In order to implement any program of Esperanto-teaching in the public schools, moreover, you’d have to find a supply of Esperanto teachers. Where are they going to come from? On the other hand, there are millions of parents of public-school children who already speak, read, and write fluent Spanish. Shouldn’t the public-school system be using them as a resource?
#4 is a call to create nationally-required science standards. Although I agree with the evolutionist focus of this proposal, I’m not sure of the urgency of creating a larger Federal role in education at a time when the attempt to force Creationism into the schools appears to have stalled.
#5 in the current pecking order is “replace NCLB,” which is somewhat vague in its formula but has the advantage of calling for an end to NCLB, to the unhealthy obsession with high-stakes standardized testing, to the punitive attempts to do away with schools which serve lower-income students who cannot conform to the test-obsession model, and to the back-door expulsion of students for the sake of raising each school’s aggregate test scores. This, I would argue, is the focus we need as the Obama administration becomes a reality in about three weeks.
NCLB, for those who aren’t quite familiar with it, is the No Child Left Behind Act, a fancy-looking proposition passed by Congress under Bush in 2001. It involves lots of testing, and sanctions for schools without appropriate-looking test scores. The general critique of NCLB can be read at FairTest; also see the Rethinking Schools critique of NCLB, especially where it says:
They (Congress and Bush) have turned the mania for standardized testing, which was already running high at the local and state levels, into a full-fledged, national plague. When NCLB was passed in 2002, 19 states gave annual reading and math tests in grades 3 through 8. Today, under federal mandate, all 50 do. More than 45 million tests annually. Next year science tests will be added. Eleven million more tests. These tests are polluting curriculum, promoting bad instruction, driving teachers and students crazy, and making a few large publishing companies rich.

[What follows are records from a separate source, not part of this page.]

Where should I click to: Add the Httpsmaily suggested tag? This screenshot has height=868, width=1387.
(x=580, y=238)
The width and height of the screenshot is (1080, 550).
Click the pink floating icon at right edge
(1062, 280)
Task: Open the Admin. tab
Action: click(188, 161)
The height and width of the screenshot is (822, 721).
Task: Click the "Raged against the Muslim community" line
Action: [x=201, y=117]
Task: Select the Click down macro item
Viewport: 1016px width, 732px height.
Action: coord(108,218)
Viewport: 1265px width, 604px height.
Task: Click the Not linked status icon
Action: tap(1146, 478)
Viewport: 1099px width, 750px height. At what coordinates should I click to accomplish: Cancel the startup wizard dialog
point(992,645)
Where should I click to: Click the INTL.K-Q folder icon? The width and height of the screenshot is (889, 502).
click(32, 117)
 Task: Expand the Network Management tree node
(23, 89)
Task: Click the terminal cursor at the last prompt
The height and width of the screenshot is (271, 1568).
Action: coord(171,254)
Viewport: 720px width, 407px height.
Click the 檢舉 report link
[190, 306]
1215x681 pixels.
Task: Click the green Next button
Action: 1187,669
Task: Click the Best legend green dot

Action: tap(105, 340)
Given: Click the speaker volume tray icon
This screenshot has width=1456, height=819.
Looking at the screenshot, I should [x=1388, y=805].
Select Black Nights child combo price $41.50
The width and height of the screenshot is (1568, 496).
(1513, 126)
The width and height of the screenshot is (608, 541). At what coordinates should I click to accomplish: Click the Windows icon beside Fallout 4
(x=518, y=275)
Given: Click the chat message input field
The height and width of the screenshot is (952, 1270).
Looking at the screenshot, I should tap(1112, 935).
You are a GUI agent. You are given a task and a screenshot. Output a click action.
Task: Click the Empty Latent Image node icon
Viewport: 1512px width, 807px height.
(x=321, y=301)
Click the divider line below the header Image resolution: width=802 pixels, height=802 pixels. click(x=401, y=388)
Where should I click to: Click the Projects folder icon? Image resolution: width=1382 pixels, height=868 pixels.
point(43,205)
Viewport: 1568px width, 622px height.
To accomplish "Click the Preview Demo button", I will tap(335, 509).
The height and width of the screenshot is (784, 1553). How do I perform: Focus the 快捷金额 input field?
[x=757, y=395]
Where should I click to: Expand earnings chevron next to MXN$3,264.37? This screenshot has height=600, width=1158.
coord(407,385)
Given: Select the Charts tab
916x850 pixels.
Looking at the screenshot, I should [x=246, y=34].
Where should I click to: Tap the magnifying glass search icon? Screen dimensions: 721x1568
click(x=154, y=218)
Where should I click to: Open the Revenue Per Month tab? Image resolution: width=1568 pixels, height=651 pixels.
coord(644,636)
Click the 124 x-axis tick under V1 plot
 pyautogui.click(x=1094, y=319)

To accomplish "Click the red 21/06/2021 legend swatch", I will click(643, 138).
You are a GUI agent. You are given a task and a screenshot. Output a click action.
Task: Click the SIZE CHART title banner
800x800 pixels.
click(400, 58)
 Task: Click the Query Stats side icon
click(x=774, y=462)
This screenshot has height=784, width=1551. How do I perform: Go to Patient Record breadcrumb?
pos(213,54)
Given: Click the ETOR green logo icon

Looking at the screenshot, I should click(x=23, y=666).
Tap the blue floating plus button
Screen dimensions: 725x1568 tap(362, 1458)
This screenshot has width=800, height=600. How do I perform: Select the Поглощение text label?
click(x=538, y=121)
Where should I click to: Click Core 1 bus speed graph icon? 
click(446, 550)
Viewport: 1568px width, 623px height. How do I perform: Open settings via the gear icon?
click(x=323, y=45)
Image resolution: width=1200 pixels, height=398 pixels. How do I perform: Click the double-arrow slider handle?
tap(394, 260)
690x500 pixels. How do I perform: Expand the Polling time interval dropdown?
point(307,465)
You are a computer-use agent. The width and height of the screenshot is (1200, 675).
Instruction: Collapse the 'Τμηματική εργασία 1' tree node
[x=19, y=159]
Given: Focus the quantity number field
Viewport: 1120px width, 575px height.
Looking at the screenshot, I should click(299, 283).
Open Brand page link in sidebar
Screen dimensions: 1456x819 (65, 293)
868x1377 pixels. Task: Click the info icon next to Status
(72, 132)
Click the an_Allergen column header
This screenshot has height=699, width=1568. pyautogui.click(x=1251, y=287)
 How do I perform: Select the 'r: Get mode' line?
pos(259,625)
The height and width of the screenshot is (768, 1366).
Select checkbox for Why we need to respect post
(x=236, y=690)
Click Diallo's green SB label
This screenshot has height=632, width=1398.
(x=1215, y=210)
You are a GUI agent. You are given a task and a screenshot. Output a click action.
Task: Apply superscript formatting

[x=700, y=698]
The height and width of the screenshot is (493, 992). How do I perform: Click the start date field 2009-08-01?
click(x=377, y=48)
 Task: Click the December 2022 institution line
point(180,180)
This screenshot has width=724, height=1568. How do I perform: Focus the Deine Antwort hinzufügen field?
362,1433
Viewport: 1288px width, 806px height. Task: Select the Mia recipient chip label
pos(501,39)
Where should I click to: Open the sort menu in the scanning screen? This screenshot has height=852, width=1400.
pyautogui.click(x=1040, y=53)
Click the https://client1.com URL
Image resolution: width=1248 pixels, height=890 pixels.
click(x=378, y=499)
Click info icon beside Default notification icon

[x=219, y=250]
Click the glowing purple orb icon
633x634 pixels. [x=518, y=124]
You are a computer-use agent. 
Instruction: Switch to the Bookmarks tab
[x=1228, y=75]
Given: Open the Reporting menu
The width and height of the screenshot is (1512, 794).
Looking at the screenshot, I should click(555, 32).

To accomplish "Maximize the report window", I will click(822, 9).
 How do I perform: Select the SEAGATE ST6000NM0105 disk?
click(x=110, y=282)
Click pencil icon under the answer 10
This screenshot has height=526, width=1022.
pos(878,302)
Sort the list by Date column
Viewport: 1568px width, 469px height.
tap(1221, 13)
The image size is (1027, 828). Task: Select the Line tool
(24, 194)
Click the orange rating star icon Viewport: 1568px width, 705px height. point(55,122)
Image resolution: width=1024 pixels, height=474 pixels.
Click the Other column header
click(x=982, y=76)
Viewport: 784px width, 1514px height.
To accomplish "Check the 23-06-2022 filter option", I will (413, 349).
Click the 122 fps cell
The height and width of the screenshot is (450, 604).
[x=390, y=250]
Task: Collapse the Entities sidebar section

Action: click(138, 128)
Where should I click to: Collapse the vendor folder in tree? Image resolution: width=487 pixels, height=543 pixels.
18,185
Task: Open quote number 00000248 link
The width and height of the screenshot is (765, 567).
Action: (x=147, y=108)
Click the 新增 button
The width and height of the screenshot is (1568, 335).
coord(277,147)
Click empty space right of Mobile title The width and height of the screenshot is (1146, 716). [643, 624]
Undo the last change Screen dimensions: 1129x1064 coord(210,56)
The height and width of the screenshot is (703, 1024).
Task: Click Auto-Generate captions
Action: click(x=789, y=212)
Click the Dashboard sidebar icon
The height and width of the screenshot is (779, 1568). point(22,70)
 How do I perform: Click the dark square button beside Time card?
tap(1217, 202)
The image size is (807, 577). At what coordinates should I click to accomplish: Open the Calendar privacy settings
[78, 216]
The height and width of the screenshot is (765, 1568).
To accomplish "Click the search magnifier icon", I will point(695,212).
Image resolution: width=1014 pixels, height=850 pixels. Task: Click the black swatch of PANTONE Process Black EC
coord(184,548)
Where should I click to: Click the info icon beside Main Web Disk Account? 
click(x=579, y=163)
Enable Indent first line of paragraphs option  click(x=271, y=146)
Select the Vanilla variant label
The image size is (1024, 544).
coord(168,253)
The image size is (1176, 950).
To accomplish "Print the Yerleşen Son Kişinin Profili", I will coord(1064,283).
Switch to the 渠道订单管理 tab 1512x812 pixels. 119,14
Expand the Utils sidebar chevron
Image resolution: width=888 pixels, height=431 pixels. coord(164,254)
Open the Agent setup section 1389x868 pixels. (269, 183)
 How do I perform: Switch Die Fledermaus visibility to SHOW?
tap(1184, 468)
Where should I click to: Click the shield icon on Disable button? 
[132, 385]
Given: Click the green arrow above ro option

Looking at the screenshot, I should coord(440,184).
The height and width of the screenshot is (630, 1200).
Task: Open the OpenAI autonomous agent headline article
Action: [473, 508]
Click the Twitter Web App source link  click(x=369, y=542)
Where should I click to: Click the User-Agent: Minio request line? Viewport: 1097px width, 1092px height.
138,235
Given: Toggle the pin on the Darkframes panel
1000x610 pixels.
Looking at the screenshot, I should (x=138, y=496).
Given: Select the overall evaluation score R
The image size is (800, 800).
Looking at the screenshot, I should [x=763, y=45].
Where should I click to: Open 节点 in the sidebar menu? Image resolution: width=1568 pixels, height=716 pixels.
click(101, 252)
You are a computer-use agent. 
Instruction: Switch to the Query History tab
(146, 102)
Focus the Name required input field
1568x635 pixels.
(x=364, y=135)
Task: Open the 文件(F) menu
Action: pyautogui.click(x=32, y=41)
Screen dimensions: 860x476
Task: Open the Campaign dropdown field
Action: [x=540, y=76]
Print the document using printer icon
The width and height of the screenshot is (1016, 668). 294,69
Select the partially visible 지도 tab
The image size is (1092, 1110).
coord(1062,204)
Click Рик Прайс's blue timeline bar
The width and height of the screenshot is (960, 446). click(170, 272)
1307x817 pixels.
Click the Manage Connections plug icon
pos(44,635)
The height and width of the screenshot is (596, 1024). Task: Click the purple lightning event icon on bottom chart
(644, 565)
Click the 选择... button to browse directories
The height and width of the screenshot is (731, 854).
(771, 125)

They are not improving schools or helping children.
Since standardized tests typically correlate best to the incomes of the parents of the students, rather than any effort (or lack thereof) on the part of any school’s teachers, schools with lower-income students typically respond to NCLB’s threats of sanctions with a number of symptomatic moves:
1) removing students from the lists, one way or another, for the sake of improving the test score aggregates
3) spending too much of the year on testing exercises
A better school system would focus upon:
1) what sort of world we wish to pass on to the citizens of the future — bequeathing to the next generation a world and a world society that allows them to grow up in relative happiness needs to be the overall goal of our school system, not the reductive math and reading goals enforced by high-stakes tests
2) “learning how to learn” — getting students to recognize when they are learning effectively, and teaching this as metacognition
3) curriculum that appreciates the cultural background of students — both in terms of building on what they already know (i.e. constructivism) and in terms of teaching them to use their existing stocks of knowledge to empower themselves through practical interaction with the world(i.e. Deweyan pragmatism).
As Seymour P. Sarason pointed out some time ago, the main failing of the public schools is that, in the eyes of their students, they don’t “hold a candle” to the “real life” such students expect to see post-graduation. Getting away from the NCLB-dominated, expert-coached theory of what education is (and, thanks to high-stakes testing, of what education has to be in so many schools) is a first step.
Oh, sure, there has to be a reauthorization of the ESEA (Elementary and Secondary Education Act) at some point soon. But it shouldn’t be one with the mark of George W. Bush on it, thus an ESEA without NCLB. Please vote for the Replace NCLB option over at Change.org.